One of the most prevalent causes of fire in an agricultural setting is electricity, which also presents other threats.

Farming areas must be regularly checked for any frayed or damaged cables. Place leads and cables in positions where they will be safe from damage and farmers must ensure that they do not use domestic standard sockets, plugs or switches in farm installations.

One danger that is often publicised, but cannot be overstated, is that posed by overhead powerlines and cables. Contractors and other persons entering should always be made aware of the presence of and the location of overhead power lines. Check ground clearance before passing underneath lines and keep well away from any fallen lines, which should be reported immediately to ESB Networks.
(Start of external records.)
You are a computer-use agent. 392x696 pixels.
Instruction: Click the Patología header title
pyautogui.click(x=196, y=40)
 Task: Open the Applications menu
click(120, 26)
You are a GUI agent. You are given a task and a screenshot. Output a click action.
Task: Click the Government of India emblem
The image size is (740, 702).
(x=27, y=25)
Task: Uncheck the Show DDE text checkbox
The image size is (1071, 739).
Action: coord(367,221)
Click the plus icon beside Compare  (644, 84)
Other precautions in relation to power lines

  • Never operate high machinery or equipment under or near power lines
  • Check for adequate clearance before passing underneath
  • Prevent dangers by diverting machines using barriers etc
  • Never stack materials under power lines
  • Do not burn material or start fires near overhead lines or supporting poles or masts
  • If spreading slurry, keep it away from power lines and poles
  • Keep animals and other people well away from cables and power lines should they fall

Other electrical risks

Circuit faults and overloads are another potential hazard so ensure that miniature circuit breakers are put in place to- protect the circuit from a fault or overload. Ensure all your fittings are done by a certified electrical contractor and are monitored regularly.
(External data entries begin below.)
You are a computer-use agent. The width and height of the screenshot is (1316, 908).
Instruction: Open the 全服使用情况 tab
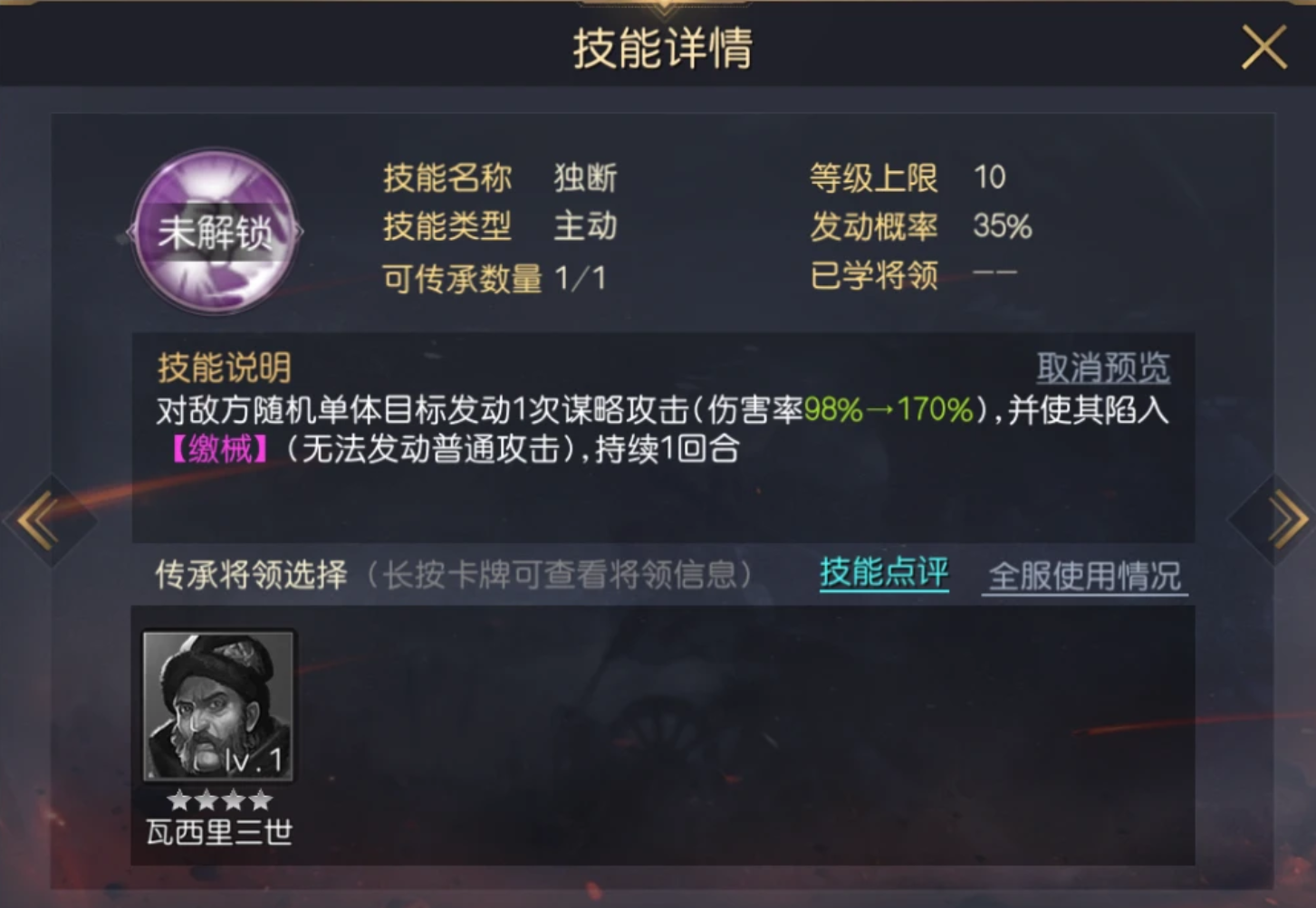tap(1084, 576)
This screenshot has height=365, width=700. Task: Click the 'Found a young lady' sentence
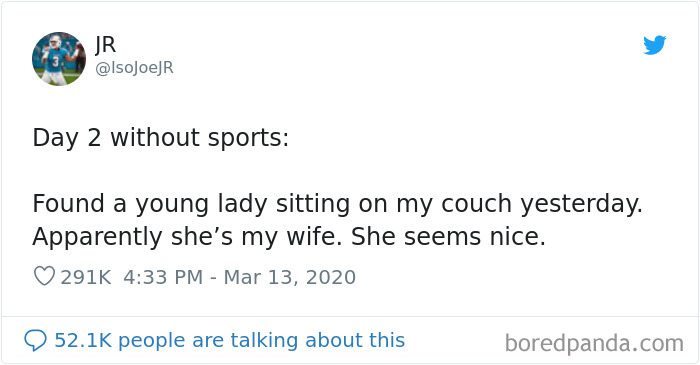(338, 204)
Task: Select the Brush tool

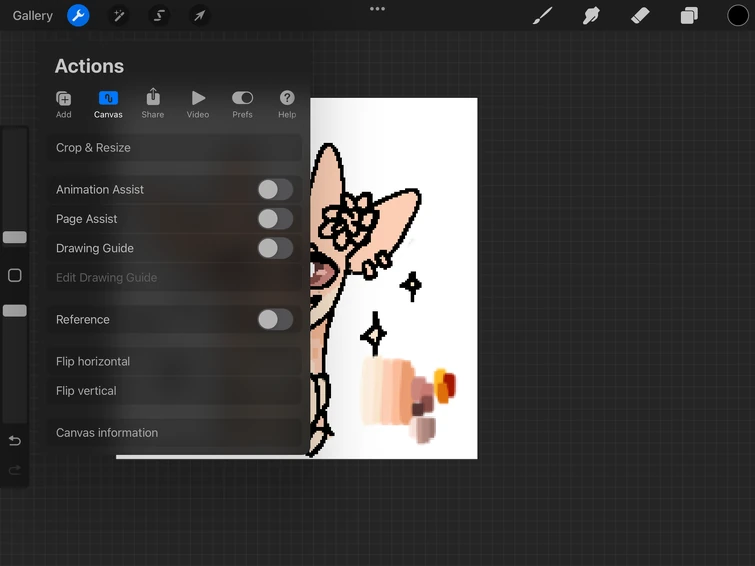Action: (x=543, y=16)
As stated above, domestic plugs and sockets are not suitable to use on farms, any plugs or sockets must be appropriate to the voltage of the equipment they are catering for.
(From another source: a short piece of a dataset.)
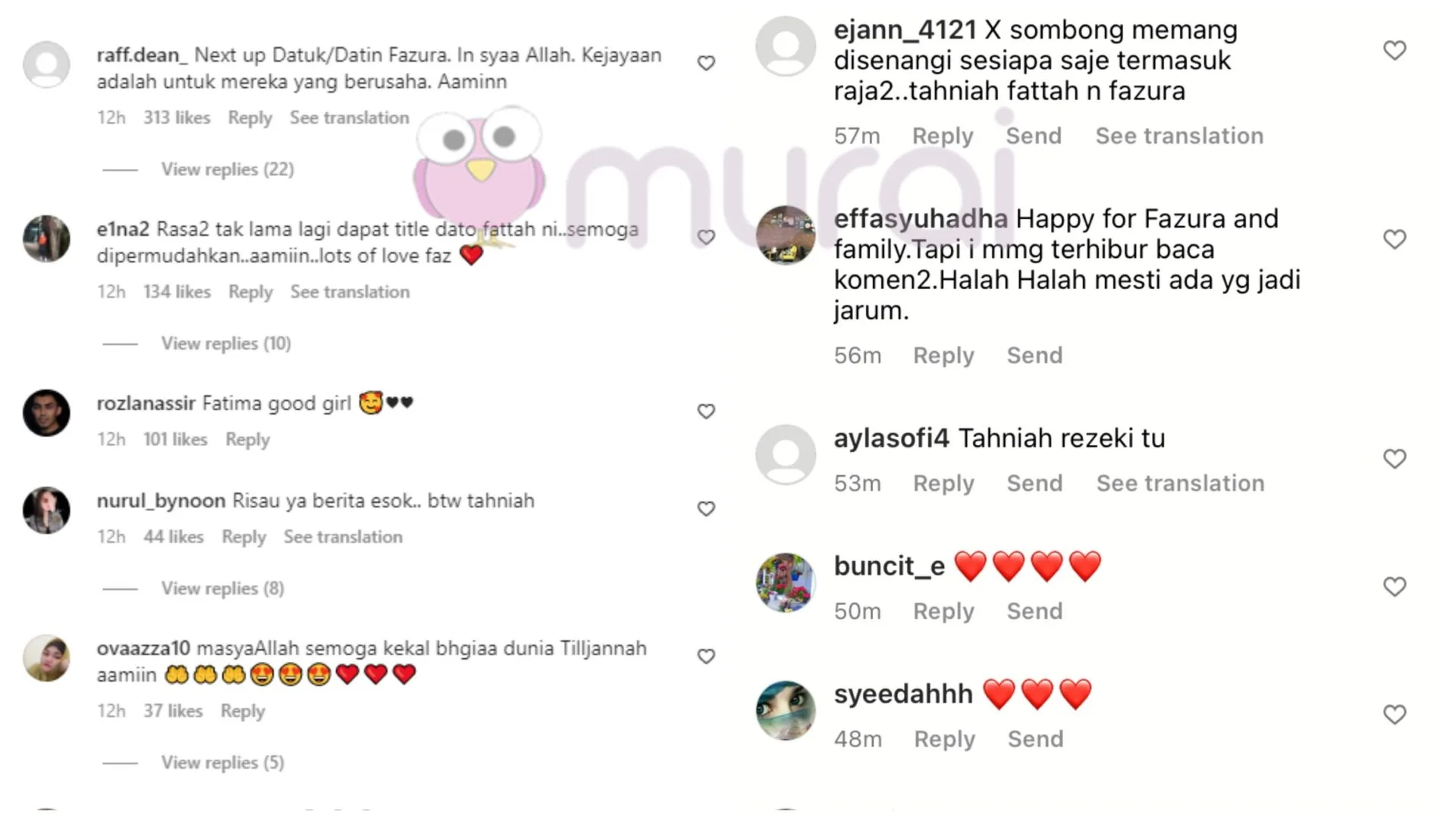
Task: Reply to raff.dean_'s comment
Action: pyautogui.click(x=249, y=118)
In terms of earthing, all exposed metal parts must be earthed and protective conductors for earthing must be of sufficient size and properly installed. They must also be properly protected and maintained. This is vital if safety devices such as fuses or circuit breakers are to work properly. Ensure that your earthing circuits are tested by a certified electrical contractor.

Electric welders

A commonly needed tool, farmers must ensure that welders are powered by separate circuits and that plugs and sockets used be of the adequate 32 amps variety. An RCD (30mA) fault setting must also be provided. Any exposed conductive parts of the welder must be bonded together and secured to the welder protective conductor. The return conductor cable should be connected to the work piece of the cable using a proper clamp. At all times, user’s eyes must be protected by a suitable filter lens contained in a welding helmet or hand-held shield, which protects the face and neck. Hands and forearms must also be protected by suitable gloves etc.

Generators

Any portable generators must have industrial grade sockets (IEC 309) located on the generator frame for connection. Generators supplying any installations that are permanently wired need to have mechanically interlocked switching facilities between ESB and generator supplies. With each supply clearly marked.